- _Task_
Update everything in the review thread from "I see no major" down to "the reviewer's questions.", writing that stretch out again with "figure" changed to "teaser image".

Yes, the authors have addressed the limitations of the work.

最终评判理由

The authors have addressed my concerns in the rebuttal. Considering also the comments of other reviewers, I keep the score at 4.

格式问题

I see no major formatting concerns apart from the unusual choice to put the figure before the abstract.

作者回复

We are deeply grateful for the reviewer's positive assessment of our work, particularly immediate applications of our method, consistently strong performance across diverse tasks, and conceptually intuitive design. Below we provide comprehensive answers to the reviewer's questions.

Q1: It is not surprising that video models outperform image model on controllable image generation tasks.

A1: We fully agree with the reviewer's perspective that video priors would significantly improve controllable image generation. Through our carefully designed mixup strategy, attention masking strategy, and FSPE, we have successfully transformed this intuitive concept into practical algorithms. The effectiveness of our method has been thoroughly validated through extensive experiments including comparative studies, ablation experiments, and qualitative evaluations on 7 different tasks.

While the idea of using video priors to enhance controllable image generation may appear straightforward, we would like to clarify that effectively activating a model's prior knowledge for new tasks remains an important, challenging, and widely studied problem in computer vision research. This challenge has become particularly prominent given the abundance of powerful open-source models available in the community, making the alignment of pre-trained models to desired outcomes a highly active research area. Representative works in this direction include ControlNet [1], which leverages the priors of text-to-image generative models combined with external perceptual control conditions to accomplish new tasks, and CLIP [2], whose prior knowledge has been widely applied to image retrieval and semantic matching tasks, among others.

In our work, the key research focus has been on how to effectively activate video priors. As detailed in Section 3.2 of our paper, directly applying simple fine-tuning of T2V or I2V models leads to significant issues, either in terms of poor subject consistency or weak prompt adherence (the quantitative experimental results are presented in Table 3 of our paper). To address these challenges in utilizing video priors, we proposed the mixup strategy that transforms the image generation problem into a very short video generation task through constructed transition frames. Simultaneously, we incorporated the attention masking strategy to ensure proper information interaction and FSPE to reduce the number of required transition frames, ultimately enhancing our method's performance. The significance of our work lies in its ability to effectively harness the inherent yet previously difficult-to-utilize prior knowledge in video models.

- _Items_
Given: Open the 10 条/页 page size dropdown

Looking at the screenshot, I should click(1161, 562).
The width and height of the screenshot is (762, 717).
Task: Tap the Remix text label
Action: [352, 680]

---

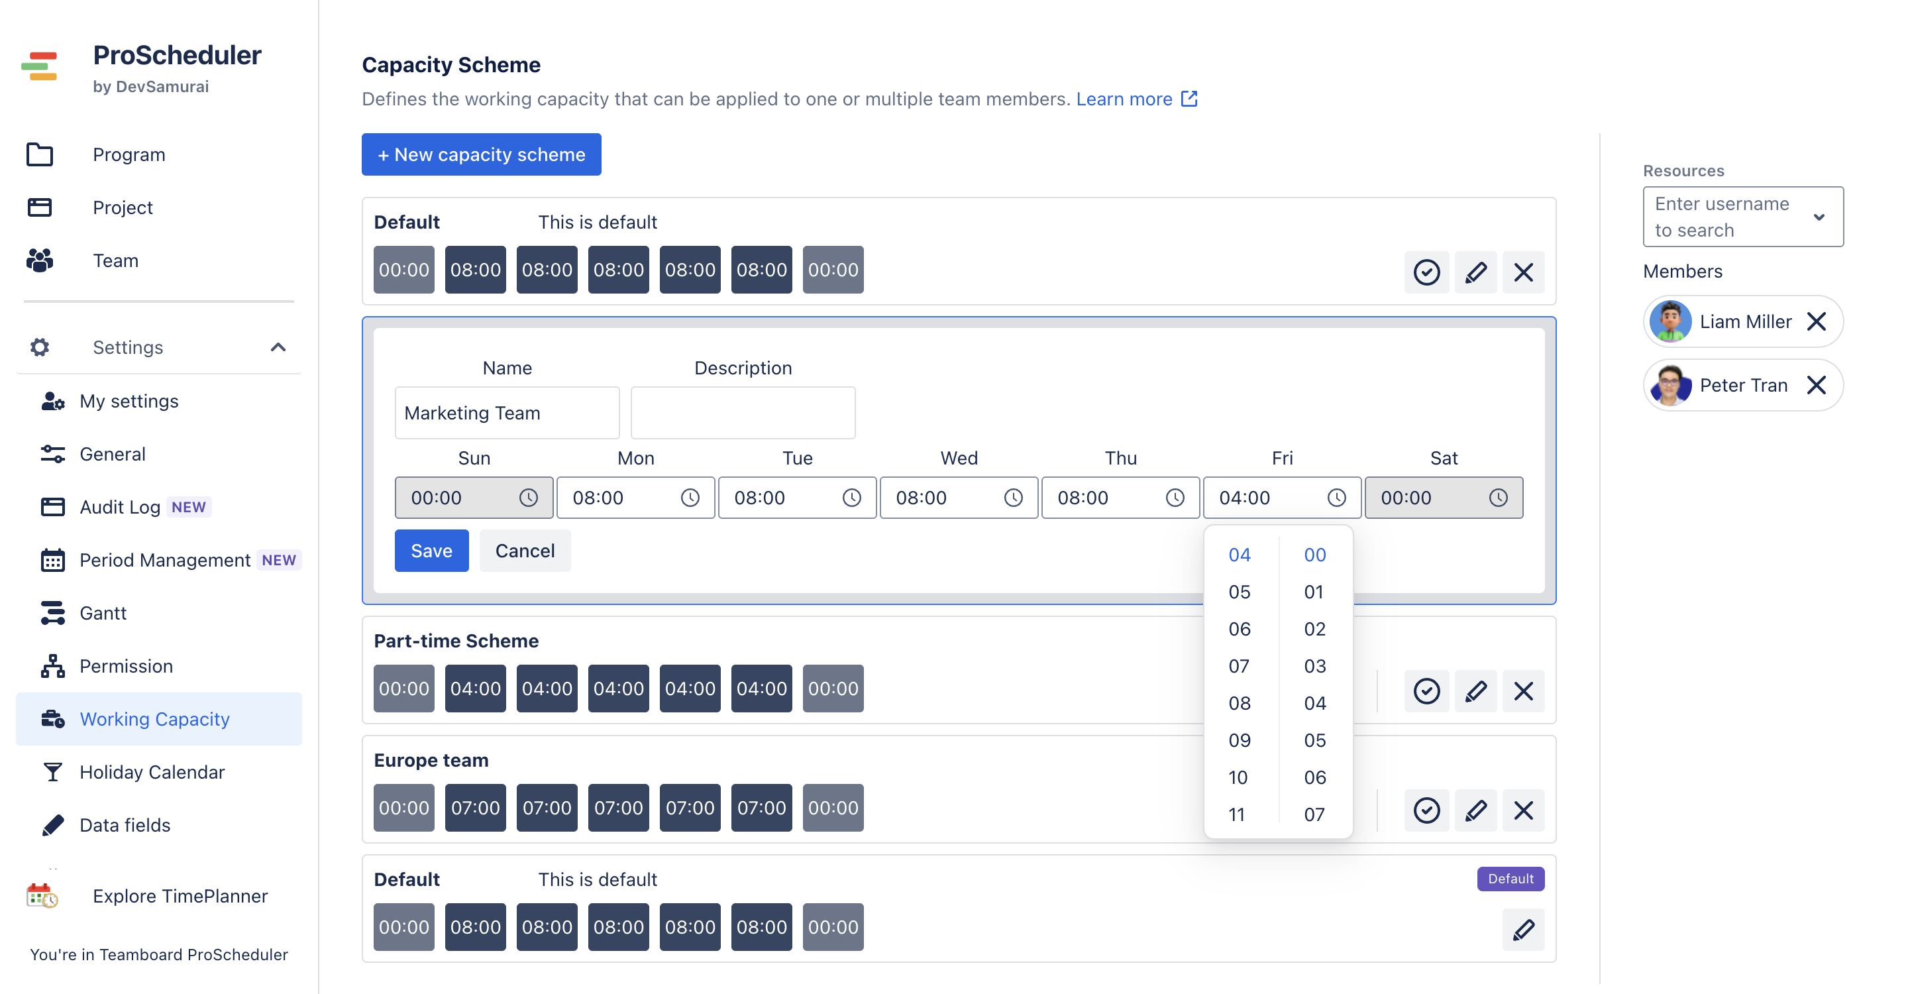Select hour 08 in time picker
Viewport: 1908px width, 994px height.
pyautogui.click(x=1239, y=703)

---

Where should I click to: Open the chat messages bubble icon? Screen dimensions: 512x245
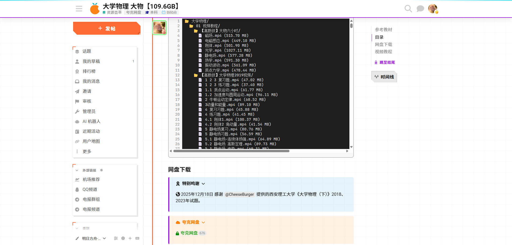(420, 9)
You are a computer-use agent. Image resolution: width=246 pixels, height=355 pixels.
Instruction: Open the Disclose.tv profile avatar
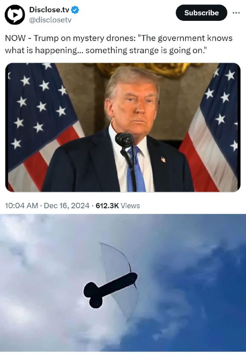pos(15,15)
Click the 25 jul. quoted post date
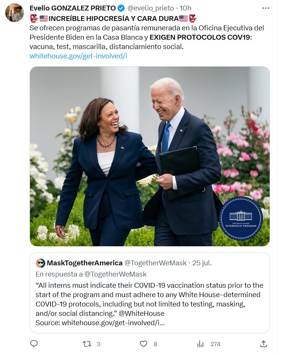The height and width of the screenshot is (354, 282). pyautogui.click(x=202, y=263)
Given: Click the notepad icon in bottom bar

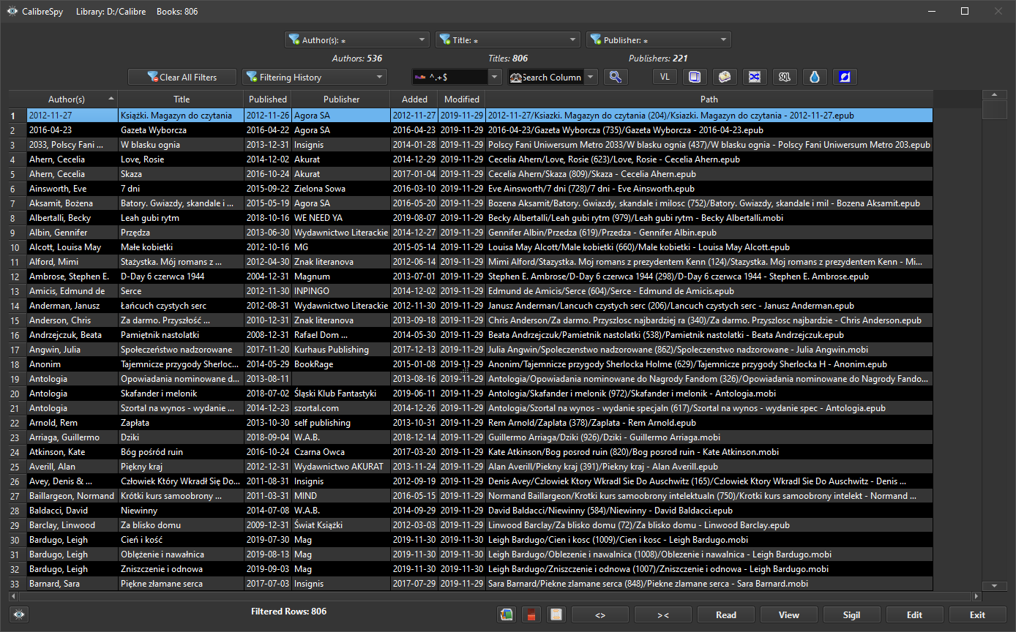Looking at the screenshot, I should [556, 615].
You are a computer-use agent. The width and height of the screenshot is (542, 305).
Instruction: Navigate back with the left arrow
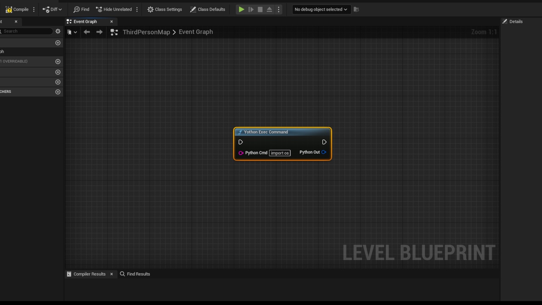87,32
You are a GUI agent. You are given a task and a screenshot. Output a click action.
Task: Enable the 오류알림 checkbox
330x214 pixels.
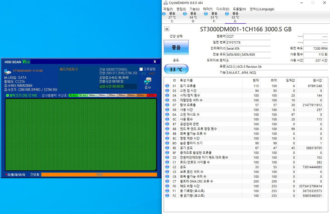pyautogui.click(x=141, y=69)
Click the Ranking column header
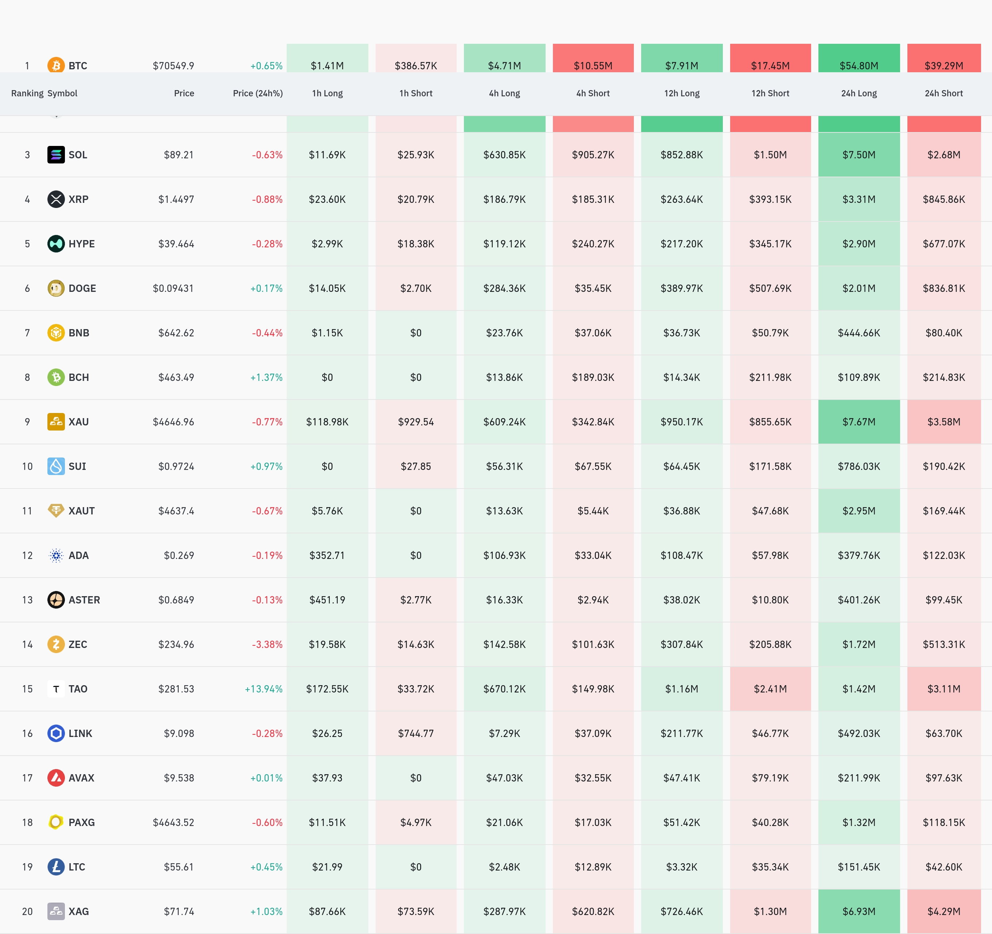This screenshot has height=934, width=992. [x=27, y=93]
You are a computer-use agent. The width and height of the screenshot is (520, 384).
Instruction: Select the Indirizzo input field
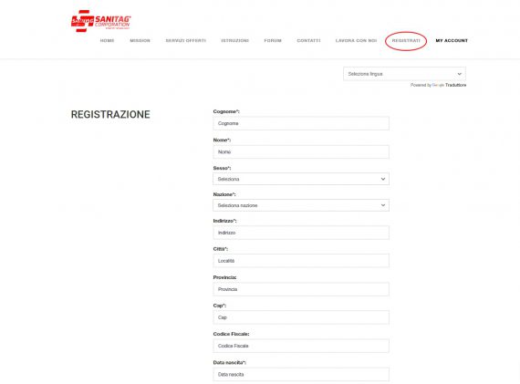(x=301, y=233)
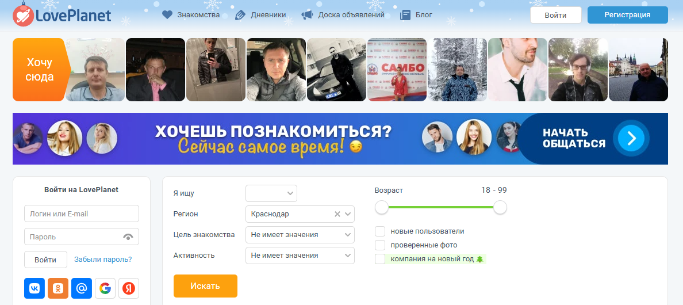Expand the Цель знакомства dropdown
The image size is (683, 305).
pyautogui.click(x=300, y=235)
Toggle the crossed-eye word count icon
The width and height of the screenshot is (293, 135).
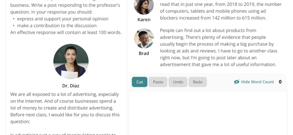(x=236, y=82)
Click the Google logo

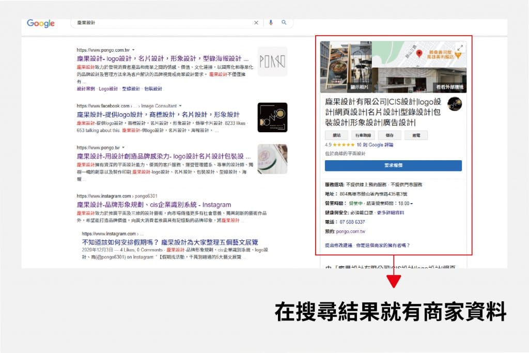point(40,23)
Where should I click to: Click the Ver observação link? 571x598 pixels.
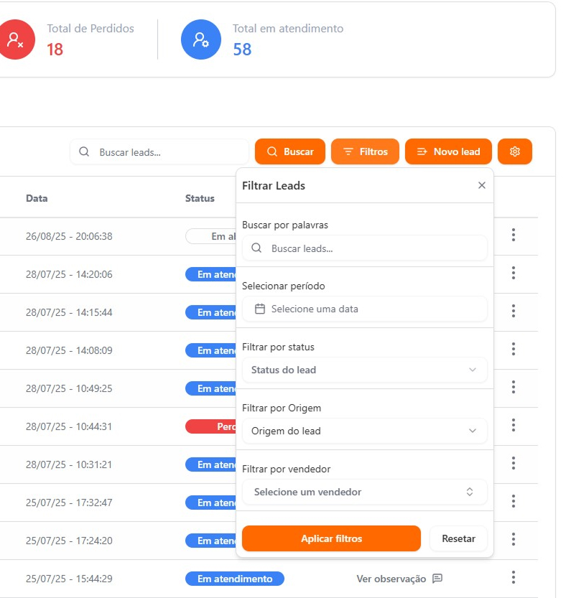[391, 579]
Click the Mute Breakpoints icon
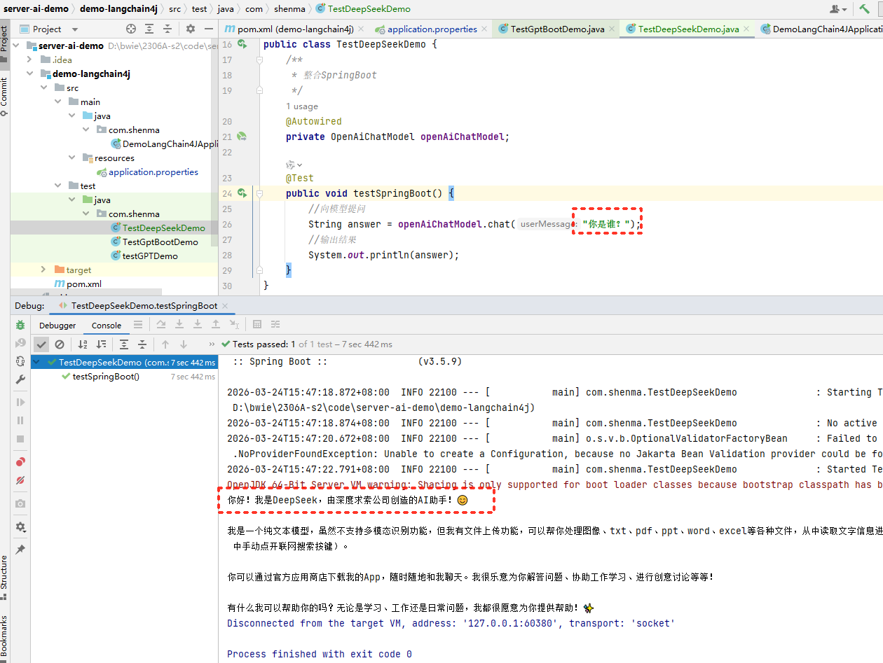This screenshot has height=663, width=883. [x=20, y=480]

- _Finished exercise_
I see no major formatting concerns apart from the unusual choice to put the teaser image before the abstract.

作者回复

We are deeply grateful for the reviewer's positive assessment of our work, particularly immediate applications of our method, consistently strong performance across diverse tasks, and conceptually intuitive design. Below we provide comprehensive answers to the reviewer's questions.